For thermally evaporated samples. Indium tin oxide (ITO) coated glass substrates were purchased from Corning Eagle XG (USA). Fullerene (C60) was purchased from Bucky (USA) and purified twice by thermal gradient sublimation. 2,2′,7,7′-Tetrakis-[N,N-di(4-methylphenyl)amino]-9,9′-spirobifluorene (Spiro-TTB) was purchased from Lumtec and also purified twice by gradient sublimation. 2,2′-(Perfluoronaphthalene-2,6-diylidene)dimalononitrile (F6-TCNNQ) was purchased from Novaled GmbH and used as received. CH(NH2)2I (FAI), CsBr and PbI2 were purchased from Sigma Aldrich and used as received.
For solution-prepared samples. Pre-patterned ITO coated glass substrates were purchased from PsiOTech Ltd. PC61BM (99.5%) and poly[bis(4-phenyl)(2,4,6-trimethylphenyl)amine] (PTAA) were purchased from Solenne BV and Sigma Aldrich, respectively, and used as received. FAI was purchased from GreatCell Solar and PbI2 and PbBr2 were purchased from TCI and used as received.

######

_Problem 1_
Answer these questions using the materials excerpt.
(a) Which company supplied F6-TCNNQ?
(b) How was the fullerene (C60) purified?
(c) Which supplier provided the PTAA?
The materials excerpt and the entries come from unrelated sources.

Rows from a dataset:
######

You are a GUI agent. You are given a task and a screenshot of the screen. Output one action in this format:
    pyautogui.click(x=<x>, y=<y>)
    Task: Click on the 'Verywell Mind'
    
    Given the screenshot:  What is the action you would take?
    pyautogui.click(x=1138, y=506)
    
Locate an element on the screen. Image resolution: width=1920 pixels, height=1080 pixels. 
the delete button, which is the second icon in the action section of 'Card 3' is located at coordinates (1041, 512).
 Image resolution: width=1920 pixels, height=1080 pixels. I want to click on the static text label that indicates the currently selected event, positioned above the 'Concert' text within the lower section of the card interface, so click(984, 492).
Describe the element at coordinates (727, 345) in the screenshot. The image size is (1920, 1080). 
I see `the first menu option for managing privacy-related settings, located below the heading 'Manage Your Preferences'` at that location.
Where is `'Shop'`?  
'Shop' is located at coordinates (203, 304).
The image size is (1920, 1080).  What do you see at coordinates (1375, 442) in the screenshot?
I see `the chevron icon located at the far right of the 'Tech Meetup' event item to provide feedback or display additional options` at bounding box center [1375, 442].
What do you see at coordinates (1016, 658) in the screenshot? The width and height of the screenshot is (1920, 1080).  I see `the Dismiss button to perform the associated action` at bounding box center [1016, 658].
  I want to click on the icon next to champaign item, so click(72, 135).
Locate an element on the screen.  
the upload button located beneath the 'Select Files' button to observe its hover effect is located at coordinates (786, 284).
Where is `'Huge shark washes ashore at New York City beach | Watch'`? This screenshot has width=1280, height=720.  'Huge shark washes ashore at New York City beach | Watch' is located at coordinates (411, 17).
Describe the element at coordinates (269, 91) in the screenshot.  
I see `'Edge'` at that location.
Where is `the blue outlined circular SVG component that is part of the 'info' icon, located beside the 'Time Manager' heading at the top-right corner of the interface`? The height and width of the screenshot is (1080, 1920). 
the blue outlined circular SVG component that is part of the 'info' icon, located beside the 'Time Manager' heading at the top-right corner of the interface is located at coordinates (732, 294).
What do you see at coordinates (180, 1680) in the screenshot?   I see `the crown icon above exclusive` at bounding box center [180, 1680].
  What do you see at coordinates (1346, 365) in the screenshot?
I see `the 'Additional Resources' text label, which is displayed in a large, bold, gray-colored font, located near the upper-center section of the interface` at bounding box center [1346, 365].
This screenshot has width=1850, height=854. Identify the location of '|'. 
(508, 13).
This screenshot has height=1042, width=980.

######

_Problem 2_
Retype the entries, starting with the line that contains "Describe the element at coordinates (269, 91)" and going on through the end of the entries.

_Exercise solution 1_
(a) Novaled GmbH
(b) Twice by thermal gradient sublimation
(c) Sigma Aldrich

_Exercise solution 2_
Describe the element at coordinates (269, 91) in the screenshot.  
I see `'Edge'` at that location.
Where is `the blue outlined circular SVG component that is part of the 'info' icon, located beside the 'Time Manager' heading at the top-right corner of the interface`? The height and width of the screenshot is (1080, 1920). 
the blue outlined circular SVG component that is part of the 'info' icon, located beside the 'Time Manager' heading at the top-right corner of the interface is located at coordinates (732, 294).
What do you see at coordinates (180, 1680) in the screenshot?   I see `the crown icon above exclusive` at bounding box center [180, 1680].
  What do you see at coordinates (1346, 365) in the screenshot?
I see `the 'Additional Resources' text label, which is displayed in a large, bold, gray-colored font, located near the upper-center section of the interface` at bounding box center [1346, 365].
This screenshot has width=1850, height=854. Identify the location of '|'. 
(508, 13).
This screenshot has height=1042, width=980.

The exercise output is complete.